Exercise.
Below are several records. Retype exactly those lines running from the one with "Instruction: Select the" through the one with "Switch to the View properties tab", end lines included, and no others.

[Stored data]
════

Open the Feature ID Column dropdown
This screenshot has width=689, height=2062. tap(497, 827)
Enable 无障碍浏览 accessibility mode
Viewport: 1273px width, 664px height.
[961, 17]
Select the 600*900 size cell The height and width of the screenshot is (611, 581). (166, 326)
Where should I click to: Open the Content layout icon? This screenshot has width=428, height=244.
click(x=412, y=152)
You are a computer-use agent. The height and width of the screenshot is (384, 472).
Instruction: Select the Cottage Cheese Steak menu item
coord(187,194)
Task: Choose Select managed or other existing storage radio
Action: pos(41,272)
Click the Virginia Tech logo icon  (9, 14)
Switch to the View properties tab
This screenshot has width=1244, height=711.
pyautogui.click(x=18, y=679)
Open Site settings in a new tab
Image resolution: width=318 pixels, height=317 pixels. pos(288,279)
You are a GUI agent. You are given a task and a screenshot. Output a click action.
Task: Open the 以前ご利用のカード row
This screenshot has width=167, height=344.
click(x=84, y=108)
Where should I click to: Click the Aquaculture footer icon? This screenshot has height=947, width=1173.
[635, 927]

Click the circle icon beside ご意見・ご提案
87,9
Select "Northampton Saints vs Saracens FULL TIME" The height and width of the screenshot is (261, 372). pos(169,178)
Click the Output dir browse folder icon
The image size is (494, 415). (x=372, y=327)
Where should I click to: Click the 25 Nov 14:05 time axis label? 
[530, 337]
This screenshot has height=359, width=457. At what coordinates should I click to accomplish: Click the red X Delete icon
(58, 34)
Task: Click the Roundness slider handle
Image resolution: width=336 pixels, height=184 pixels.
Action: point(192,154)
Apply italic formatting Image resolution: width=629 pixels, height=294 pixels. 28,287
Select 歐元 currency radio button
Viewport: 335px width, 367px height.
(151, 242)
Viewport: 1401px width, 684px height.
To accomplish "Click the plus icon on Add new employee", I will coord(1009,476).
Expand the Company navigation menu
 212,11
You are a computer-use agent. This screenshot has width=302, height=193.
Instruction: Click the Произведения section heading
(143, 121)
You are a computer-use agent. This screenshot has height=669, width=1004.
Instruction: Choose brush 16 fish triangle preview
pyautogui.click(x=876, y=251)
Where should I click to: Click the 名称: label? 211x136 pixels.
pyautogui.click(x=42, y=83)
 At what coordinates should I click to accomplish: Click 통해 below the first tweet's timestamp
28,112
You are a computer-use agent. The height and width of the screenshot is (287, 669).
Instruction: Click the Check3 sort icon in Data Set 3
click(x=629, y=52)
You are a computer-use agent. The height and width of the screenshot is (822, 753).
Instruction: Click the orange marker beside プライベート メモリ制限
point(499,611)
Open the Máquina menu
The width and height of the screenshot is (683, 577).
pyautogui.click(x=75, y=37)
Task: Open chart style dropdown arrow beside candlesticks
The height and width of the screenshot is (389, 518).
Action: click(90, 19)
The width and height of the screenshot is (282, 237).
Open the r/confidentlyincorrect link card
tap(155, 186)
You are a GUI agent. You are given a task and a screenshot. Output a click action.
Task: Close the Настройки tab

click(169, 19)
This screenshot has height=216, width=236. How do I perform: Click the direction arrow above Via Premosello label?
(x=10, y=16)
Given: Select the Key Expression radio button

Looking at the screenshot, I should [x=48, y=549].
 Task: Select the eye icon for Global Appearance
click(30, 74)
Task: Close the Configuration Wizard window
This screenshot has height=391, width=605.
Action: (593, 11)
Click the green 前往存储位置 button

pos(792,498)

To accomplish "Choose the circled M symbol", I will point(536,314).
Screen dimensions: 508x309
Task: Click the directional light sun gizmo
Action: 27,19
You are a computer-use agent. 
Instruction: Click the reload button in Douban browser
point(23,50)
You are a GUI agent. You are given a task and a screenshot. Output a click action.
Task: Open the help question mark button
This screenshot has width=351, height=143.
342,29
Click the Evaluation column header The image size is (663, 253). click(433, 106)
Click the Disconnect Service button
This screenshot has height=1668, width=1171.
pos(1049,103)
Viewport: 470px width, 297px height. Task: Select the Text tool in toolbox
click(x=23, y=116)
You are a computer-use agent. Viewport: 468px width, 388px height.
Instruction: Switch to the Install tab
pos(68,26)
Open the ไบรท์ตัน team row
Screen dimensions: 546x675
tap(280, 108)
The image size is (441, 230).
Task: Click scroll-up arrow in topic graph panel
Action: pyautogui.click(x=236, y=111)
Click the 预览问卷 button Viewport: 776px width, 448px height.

════

Solution.
Instruction: Select the Cottage Cheese Steak menu item
coord(187,194)
Task: Choose Select managed or other existing storage radio
Action: pos(41,272)
Click the Virginia Tech logo icon  (9, 14)
Switch to the View properties tab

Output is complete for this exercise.